One question that always follows from any discussion on patient rights is on the rights of health care providers. The question may seem relevant; but what list of rights can be produced? How would such a list look like?  Doctors can and will continue to enjoy the unique power that is afforded to them through their knowledge and skill in medicine. And doctors will continue to demand exceptional amounts of respect, authority, power and income. There will always remain a natural inequality in the doctor patient relationship. It is precisely because of this inequality that the rights language needs to be used, even though patients cannot be now expected to accept with resignation whatever doctors say or do to them. But society still trusts them and has granted them professional autonomy by allowing self-regulation. It is up to the medical profession to determine the standards of the profession, to ensure competency of their doctors and to discipline doctors when these standards are not met.

Thus, a contract is made between the public and the medical profession for mutual benefit, where the patient is provided a satisfactory treatment in exchange for very concrete and material professional gain from the privileges granted by the society.
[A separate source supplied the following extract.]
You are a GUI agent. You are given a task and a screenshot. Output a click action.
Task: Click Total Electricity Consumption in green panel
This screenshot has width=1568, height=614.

Doctors and providers therefore have duties and responsibilities rather than specific rights. And if they are to maintain the trust that allows them these special privileges, they have to act in a trustworthy manner. When Hippocrates formulated his infamous oath, the traditional healers could refer to it to know how to act in a way their patients would trust them. It was this that transformed the traditional healers into professionals. Hippocrates recognized the potential for doctors to harm and exploit their patients when he penned the oath that has governed the relationship between the doctor and the patient for millennia. It was acknowledged that doctors were in a position to exploit their patients and prescribes the doctor to restrain himself; prescribe only for the benefit instead of harm; not to disclose the patient’s private details obtained during the consultations; act within one’s competencies; enter homes only for the good of the patients, and to keep away from all intentional ill-doing and all seduction, especially from the pleasures of love with women or with men.  The clinical encounter was one that tempted the doctor to “manipulate, control, or otherwise take advantage of the ineluctably vulnerable person.” 

It is thus, the duty and responsibility of healthcare providers and the state to ensure that the rights of patients are protected and respected. Patients come to their doctor in a state of anxiety and vulnerability, with the outcome dependent on the nature of care provided. This vulnerability and the potential for harm and abuse it permits require that the patient be kept at the center of care. Treating a patients right becomes treatment that protects the patient’s rights.